#### Aim of the task
In the records below, tally each line that contains the word "magnifier" and give the total only.

....................

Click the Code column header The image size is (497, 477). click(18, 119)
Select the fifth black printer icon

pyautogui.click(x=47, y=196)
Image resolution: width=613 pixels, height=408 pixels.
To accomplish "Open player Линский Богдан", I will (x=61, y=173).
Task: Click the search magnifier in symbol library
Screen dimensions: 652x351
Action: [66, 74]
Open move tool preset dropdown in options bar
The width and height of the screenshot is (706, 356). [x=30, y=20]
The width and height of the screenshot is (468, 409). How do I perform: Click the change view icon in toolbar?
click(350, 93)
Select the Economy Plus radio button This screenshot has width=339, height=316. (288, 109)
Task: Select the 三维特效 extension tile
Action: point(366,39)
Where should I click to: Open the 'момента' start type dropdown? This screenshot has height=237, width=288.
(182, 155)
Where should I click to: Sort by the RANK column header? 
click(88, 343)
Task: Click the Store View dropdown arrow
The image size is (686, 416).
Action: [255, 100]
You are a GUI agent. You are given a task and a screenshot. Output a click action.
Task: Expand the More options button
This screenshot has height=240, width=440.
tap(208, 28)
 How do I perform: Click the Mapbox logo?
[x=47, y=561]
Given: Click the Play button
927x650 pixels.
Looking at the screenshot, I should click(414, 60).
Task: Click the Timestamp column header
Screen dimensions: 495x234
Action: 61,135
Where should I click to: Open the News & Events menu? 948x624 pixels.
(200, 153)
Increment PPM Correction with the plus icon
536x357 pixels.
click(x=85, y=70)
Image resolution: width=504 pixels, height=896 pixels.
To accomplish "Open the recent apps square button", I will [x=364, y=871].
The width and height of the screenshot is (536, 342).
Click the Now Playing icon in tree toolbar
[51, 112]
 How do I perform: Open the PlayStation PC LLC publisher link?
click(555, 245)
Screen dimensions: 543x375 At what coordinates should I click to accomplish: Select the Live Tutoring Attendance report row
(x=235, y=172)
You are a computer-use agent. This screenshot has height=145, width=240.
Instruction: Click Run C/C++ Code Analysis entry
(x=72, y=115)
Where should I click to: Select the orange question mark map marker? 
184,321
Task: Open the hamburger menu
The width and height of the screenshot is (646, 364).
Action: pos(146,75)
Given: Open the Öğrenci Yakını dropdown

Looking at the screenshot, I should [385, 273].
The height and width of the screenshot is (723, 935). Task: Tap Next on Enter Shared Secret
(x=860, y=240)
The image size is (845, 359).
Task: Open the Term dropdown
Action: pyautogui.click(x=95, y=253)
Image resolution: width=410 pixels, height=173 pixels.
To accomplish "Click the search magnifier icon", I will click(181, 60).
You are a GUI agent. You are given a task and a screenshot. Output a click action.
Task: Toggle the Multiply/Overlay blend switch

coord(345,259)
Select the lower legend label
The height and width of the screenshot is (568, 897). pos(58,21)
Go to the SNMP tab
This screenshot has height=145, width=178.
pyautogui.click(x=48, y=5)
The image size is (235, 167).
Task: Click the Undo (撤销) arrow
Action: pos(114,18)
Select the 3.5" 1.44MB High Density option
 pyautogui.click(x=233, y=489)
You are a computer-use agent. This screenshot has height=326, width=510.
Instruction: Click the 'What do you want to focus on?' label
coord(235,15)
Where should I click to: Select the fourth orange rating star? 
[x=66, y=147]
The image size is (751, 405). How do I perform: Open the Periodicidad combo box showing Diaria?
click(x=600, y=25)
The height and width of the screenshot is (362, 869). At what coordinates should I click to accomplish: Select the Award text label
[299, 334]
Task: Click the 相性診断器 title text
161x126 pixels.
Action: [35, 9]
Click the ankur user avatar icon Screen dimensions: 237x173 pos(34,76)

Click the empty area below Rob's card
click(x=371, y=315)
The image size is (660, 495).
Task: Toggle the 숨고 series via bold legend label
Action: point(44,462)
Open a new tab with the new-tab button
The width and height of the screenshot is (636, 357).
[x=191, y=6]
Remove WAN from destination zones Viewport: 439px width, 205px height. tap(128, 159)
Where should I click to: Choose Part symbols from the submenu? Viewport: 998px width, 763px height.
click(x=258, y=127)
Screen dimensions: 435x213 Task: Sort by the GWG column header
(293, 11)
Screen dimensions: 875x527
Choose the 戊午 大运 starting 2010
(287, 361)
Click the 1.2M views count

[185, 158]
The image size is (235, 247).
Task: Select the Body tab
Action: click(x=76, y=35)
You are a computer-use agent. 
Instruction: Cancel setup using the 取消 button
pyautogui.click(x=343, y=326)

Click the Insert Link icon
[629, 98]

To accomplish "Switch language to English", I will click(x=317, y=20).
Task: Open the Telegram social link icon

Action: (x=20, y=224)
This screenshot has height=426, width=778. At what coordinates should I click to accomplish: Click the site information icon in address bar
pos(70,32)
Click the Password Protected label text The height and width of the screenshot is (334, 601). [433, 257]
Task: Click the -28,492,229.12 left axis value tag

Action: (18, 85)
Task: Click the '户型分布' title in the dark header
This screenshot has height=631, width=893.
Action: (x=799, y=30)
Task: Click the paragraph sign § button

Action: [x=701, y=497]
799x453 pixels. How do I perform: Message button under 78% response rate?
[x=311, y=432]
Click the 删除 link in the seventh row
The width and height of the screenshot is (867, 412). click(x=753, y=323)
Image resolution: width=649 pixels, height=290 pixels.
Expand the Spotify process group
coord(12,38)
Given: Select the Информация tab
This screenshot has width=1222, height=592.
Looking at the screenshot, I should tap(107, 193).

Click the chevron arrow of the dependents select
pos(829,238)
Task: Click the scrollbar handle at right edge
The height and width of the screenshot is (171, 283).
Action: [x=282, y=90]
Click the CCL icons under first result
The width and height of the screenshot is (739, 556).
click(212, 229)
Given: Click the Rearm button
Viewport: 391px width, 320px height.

....................

#### Solution for this problem
2